Following this answer by @DaftWullie, I give what I think of different cases of the CC-NOT gate:
$I\otimes I\otimes I+ P_0\otimes P_0\otimes(U-I)$ is the CC-NOT operator when the first two controls are $0$.
$I\otimes I\otimes I+ P_0\otimes P_1\otimes(U-I)$ is the CC-NOT operator when the first control is $0$ and second is $1$.
- $I\otimes I\otimes I+ P_1\otimes P_0\otimes(U-I)$ is the CC-NOT operator when the first control is $1$ and second is $0$.
- $I\otimes I\otimes I+ P_1\otimes P_1\otimes(U-I)$ is the CC-NOT operator when both controls are $1$.

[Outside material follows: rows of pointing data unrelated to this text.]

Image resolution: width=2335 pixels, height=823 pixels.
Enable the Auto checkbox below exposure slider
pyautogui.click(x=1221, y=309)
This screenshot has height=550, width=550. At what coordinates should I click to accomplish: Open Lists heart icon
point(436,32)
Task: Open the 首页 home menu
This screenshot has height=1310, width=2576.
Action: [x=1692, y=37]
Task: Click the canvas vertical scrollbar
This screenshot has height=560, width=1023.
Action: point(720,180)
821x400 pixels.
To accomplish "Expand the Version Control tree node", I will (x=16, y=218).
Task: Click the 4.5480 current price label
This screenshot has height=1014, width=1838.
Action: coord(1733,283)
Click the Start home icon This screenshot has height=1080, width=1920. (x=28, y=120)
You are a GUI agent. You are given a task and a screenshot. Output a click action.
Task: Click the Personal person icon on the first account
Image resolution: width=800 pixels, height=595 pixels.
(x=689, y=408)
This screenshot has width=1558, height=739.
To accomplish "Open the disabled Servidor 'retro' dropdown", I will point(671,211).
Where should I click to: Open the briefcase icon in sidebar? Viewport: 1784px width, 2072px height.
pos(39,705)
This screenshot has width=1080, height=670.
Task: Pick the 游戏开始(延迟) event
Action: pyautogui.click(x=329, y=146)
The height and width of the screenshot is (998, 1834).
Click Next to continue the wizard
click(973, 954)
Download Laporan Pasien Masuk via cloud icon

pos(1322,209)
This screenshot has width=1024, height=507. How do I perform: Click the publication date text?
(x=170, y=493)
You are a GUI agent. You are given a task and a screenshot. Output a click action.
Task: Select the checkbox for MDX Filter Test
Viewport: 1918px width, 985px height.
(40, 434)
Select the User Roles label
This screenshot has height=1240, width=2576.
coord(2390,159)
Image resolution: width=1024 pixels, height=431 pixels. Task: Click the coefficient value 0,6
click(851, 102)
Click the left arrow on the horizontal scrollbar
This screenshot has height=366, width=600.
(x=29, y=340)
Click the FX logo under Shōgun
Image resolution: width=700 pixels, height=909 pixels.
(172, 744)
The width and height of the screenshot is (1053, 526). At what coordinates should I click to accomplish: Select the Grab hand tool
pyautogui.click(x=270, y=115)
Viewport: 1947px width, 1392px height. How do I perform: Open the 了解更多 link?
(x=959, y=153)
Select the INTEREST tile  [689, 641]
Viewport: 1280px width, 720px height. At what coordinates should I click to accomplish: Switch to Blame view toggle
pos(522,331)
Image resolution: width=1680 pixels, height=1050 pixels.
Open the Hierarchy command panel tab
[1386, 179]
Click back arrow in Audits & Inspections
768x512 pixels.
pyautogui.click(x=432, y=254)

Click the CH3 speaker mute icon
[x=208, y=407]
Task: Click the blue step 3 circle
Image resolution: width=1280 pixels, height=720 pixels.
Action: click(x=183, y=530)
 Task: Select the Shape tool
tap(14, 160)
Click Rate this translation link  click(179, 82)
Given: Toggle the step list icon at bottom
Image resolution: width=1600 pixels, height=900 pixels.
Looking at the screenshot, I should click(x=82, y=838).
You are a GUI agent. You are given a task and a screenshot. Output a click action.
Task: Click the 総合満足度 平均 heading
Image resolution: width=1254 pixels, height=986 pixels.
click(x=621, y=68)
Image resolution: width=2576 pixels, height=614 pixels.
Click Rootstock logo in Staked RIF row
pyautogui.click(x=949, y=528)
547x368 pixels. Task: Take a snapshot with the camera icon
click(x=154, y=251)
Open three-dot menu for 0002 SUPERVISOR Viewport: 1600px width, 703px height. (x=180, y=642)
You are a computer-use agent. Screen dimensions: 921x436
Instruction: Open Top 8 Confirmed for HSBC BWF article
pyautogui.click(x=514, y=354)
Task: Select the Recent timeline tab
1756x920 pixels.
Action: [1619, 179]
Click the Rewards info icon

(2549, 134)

What I understood from these cases is the following:
Consider the second case of $I\otimes I\otimes I+ P_0\otimes P_1\otimes(U-I)$. The first part of this operator does not check states of the first and second qubit i.e whether they are $00,01,10,11$ and operates the identity on the third qubit, which it did have to do when the states were $00,10,11$, but because of the Identity operated when the controls were $01$ is not what was intended so we add the extra part with projection operators $P_0$ and $P_1$ with the target qubit being acted by $(U-I)$ to negate the effect produced when we did not check the states and acted on the third qubit with the identity operator. I have similar arguments for the rest of the cases. Are they correct?
Here, $U$ is the unitary transform that I want to implement on the third register controlled by the first two, that is, the $X$ gate. $P_0$ and $P_1$ are the projection operators onto $|0\rangle$ and $|1\rangle$.